Court Construe Ambiguous Land Orders
Because land orders are administrative rules, they are subject to the same rules of construction as statutes. Poracky v. State Bd. of Tax Comm'rs, 635 N.E.2d 235, 236 (Ind. Tax Ct. 1994).
Thus, this Court will construe terms within a land order only if they are ambiguous. See Zakutansky v. State Board of Tax Comm'rs, 758 N.E.2d 103, 108 (Ind. Tax Ct. 2001).
When terms within a land order are susceptible to more than one interpretation, they are ambiguous. See May Dep't Stores Co. v. Indiana Dep't of State Revenue, 749 N.E.2d 651, 658 (Ind. Tax Ct. 2001).
"Although a disagreement between the parties does not necessarily indicate ambiguity, opposing interpretations are persuasive in suggesting that an ambiguity exists." Id.

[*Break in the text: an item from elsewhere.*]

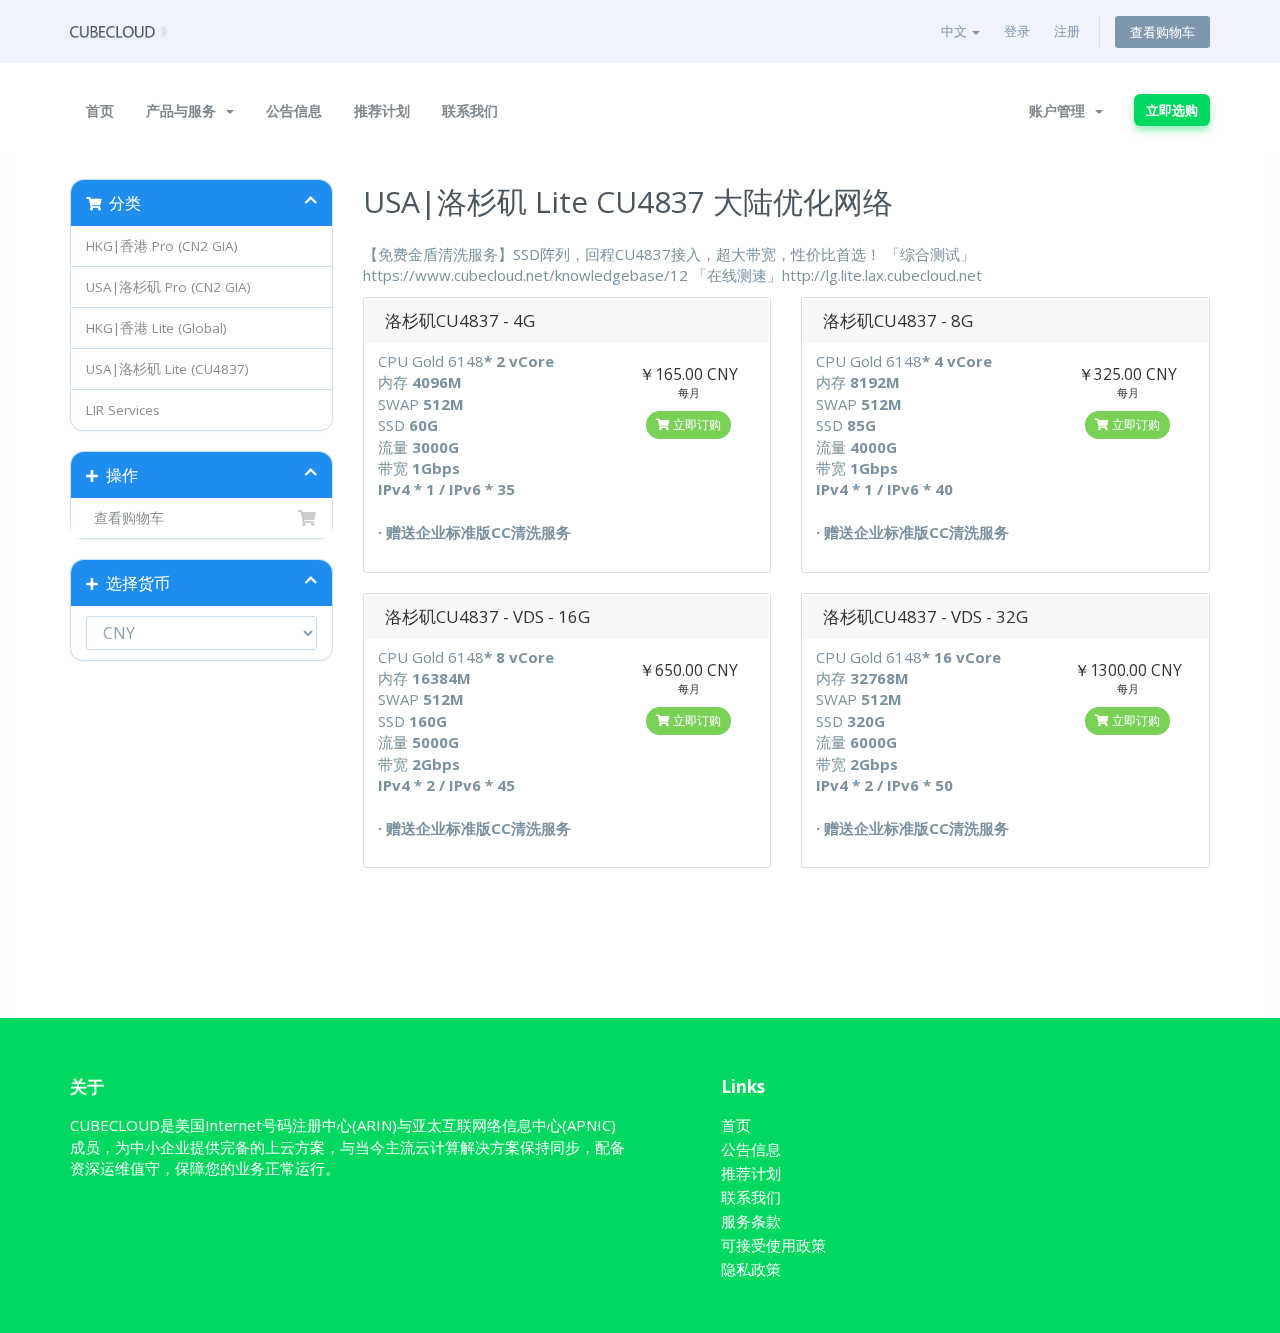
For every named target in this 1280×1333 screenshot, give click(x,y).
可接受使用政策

In construing a land order, "the first and foremost rule of construction is to ascertain and give effect to the land commission's intent, and the most reliable guide to that intent is the language of the land order itself." the Precedent v. State Bd. of Tax Comm'rs, 659 N.E.2d 701, 704 (Ind. Tax Ct. 1995).
Where the language of a land order is undefined, however, the Court will give the language its plain and ordinary meaning; the Court may do so by referring to a dictionary. May Dep't Stores, 749 N.E.2d at 658, 661.
The term "corridor" is defined as "a . . . narrow passageway or route." WEBSTER'S THIRD NEW INTERNATIONAL DICTIONARY 512 (1981).
Given that definition, "a narrow passageway or route" would be a geographic area that includes only those properties fronting a highway that runs down the center of the area.